Here is the April 15 report from the LA Times with appropriate commentary:
The founders of the three largest online poker sites were indicted on Friday in what could serve as a death blow to a thriving industry.
Just last month these companies were lobbying the Hawaii State Legislature for a Card Casino.
Eleven executives at PokerStars, Full Tilt Poker, Absolute Poker and a number of their affiliates were charged with bank fraud and money laundering in an indictment unsealed in a Manhattan court. Two of the defendants were arrested on Friday morning in Utah and Nevada. Federal agents are searching for the others.
(Indictment: U.S. v. Scheinberg, 10-CR-336, U.S. District Court, Southern District of New York.)
In Hawaii, lobbyist John Radcliffe—deeply involved in selecting Abercrombie’s cabinet--leads the charge for legalization of gambling. A website promoting legalization of gambling in Hawaii is run from Radcliffe’s office. Radcliffe represents the Michigan-based Marketing Resource Group—owners of a Detroit casino. Radcliffe also represents the Entertainment Software Association which does include publishers of internet poker software. But Radcliffe insists, “I have nothing to do with internet gaming or anything like that. Never have had.” (Note: This corrects an earlier version of this article.)
Prosecutors are seeking to immediately shut down the sites and to eventually send the executives to jail and to recover $3 billion from the companies. By Friday afternoon Full Tilt Poker’s site displayed a message explaining that “this domain name has been seized by the F.B.I. pursuant to an Arrest Warrant.”…

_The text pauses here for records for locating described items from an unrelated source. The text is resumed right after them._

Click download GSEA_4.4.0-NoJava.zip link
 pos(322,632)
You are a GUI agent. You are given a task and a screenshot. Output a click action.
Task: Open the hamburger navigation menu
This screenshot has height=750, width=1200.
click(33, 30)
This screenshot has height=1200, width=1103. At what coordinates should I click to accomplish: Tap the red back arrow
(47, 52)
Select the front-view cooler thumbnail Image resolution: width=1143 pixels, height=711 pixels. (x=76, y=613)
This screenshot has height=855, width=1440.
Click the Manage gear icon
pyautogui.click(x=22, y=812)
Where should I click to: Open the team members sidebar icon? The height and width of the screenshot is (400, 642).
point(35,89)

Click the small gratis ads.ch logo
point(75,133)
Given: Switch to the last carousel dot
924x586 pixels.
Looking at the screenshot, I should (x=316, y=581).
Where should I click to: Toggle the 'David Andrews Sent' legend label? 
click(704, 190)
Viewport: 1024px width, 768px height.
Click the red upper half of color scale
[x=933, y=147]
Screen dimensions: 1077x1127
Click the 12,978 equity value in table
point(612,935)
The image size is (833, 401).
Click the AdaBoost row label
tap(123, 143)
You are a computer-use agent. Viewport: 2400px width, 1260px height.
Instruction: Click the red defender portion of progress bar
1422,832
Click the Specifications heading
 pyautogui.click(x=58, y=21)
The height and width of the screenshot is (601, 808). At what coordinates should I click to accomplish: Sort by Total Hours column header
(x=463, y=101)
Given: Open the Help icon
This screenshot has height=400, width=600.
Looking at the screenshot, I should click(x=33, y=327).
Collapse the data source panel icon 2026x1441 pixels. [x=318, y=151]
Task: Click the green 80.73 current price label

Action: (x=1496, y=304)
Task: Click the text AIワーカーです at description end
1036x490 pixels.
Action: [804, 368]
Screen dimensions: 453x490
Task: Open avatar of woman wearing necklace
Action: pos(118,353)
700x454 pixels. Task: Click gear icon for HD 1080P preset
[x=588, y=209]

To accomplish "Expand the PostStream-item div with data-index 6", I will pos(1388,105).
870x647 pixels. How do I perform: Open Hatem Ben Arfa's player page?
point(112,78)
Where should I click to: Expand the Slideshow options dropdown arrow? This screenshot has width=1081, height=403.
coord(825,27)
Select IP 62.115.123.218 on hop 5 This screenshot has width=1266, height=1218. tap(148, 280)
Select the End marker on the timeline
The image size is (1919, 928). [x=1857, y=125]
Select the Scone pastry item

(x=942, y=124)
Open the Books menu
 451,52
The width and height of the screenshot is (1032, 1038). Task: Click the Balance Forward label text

…In 2006 Congress passed a law curtailing online gambling. Most of the leading sites found ways to work around the law, but prosecutors allege that in doing so they broke the law.
“These defendants concocted an elaborate criminal fraud scheme, alternately tricking some U.S. banks and effectively bribing others to assure the continued flow of billions in illegal gambling profits,” Preet Bharara, the U.S. attorney in Manhattan, said in a statement.